Why Singing Hymns In-Person Won’t Happen Soon
Karen P. Thomas, UUC Director of Music
It’s exciting to anticipate that some of us may soon begin to listen to the livestream service on Sunday mornings from Nathan Johnson Hall, and eventually in the chapel itself. As you’ve been reading already, we will be doing this in a very safe and careful manner, with mask-wearing and physical distancing.
Everyone is longing to return to communal singing as well, but we need to wait longer before doing this. Unfortunately, as became apparent early in the pandemic, singing together is one of the most efficient ways to spread the COVID-19 virus. There were a number of tragic events in the first few months of the pandemic in which choirs continued to rehearse (even with safety precautions) and those choral rehearsals became super-spreader events in which multiple members contracted COVID-19, and some were hospitalized or died. This recent New York Times article about the Skagit Valley Chorale and their super-spreader event of March 2020 is sensitively written and well-researched. It explains why their current return to singing is still virtual, not in-person. A particularly salient point from the article: “The particles that leave the mouth of a super-emitter singing ‘Happy Birthday,’ John Volckens says, are roughly equivalent to 10 people standing shoulder to shoulder talking.”

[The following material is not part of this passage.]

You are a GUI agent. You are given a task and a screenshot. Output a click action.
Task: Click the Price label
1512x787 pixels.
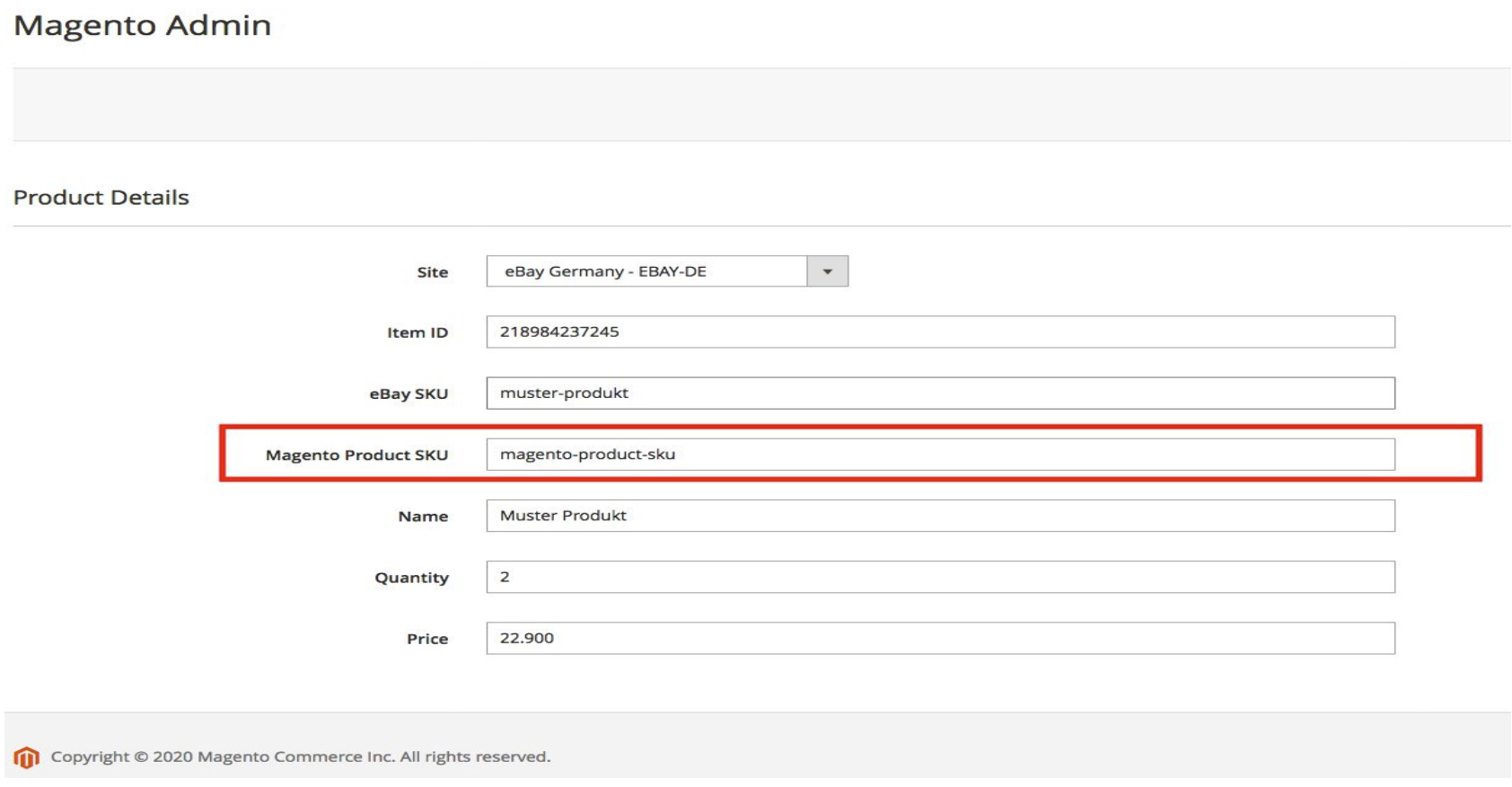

The vast majority of choirs around the world are still not gathering to sing in-person, and the vast majority of churches are still not allowing congregational singing, even with masks on and physical distancing. Until we have reached herd immunity with a large percentage of the population vaccinated, and infection rates dropping consistently, it is still not safe to sing together in-person. We need to proceed with extreme caution in order to protect everyone who enters the building, and for now that means refraining from singing together.
There certainly are choirs doing some careful in-person group singing, with masks and physical distancing, but those are mainly university choirs which have populations that are not at high risk, and the singing is generally being done in large outdoor spaces, such as parking lots.
Here is another article, this one by a University of Washington School of Medicine professor emeritus, with some excellent information about how aerosol transmission works, along with references to other studies and articles.
We will certainly be able to sing together again eventually, both congregationally and as choirs, but we need to continue to exercise caution for now, and be patient for a little while longer. Meanwhile, keep singing along with the virtual services from the safety of your homes!